7. Occasion of this essay.
This was that which gave the first rise to this Essay concerning the understanding. For I
thought that the first step towards satisfying several inquiries the mind of man was very apt to run into, was, to
take a survey of our own understandings, examine our own powers, and see to what things they were adapted. Till
that was done I suspected we began at the wrong end, and in vain sought for satisfaction in a quiet and sure
possession of truths that most concerned us, whilst we let loose our thoughts into the vast ocean of Being; as if all
that boundless extent were the natural and undoubted possession of our understandings, wherein there was
nothing exempt from its decisions, or that escaped its comprehension.
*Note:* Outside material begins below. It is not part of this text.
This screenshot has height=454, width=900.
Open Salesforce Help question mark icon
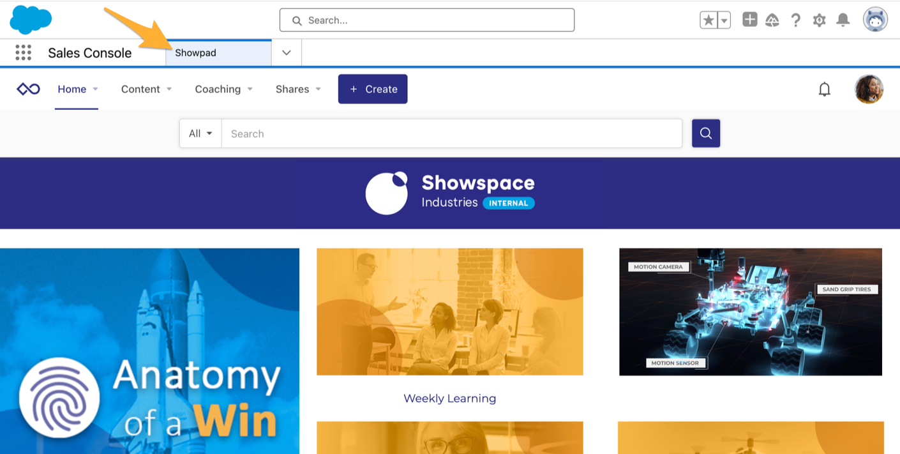(x=795, y=20)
Thus men, extending their inquiries beyond
their capacities, and letting their thoughts wander into those depths where they can find no sure footing, it is no
wonder that they raise questions and multiply disputes, which, never coming to any clear resolution, are proper
only to continue and increase their doubts, and to confirm them at last in perfect scepticism. Whereas, were the
capacities of our understandings well considered, the extent of our knowledge once discovered, and the horizon
found which sets the bounds between the enlightened and dark parts of things; between what is and what is not
comprehensible by us, men would perhaps with less scruple acquiesce in the avowed ignorance of the one, and
employ their thoughts and discourse with more advantage and satisfaction in the other.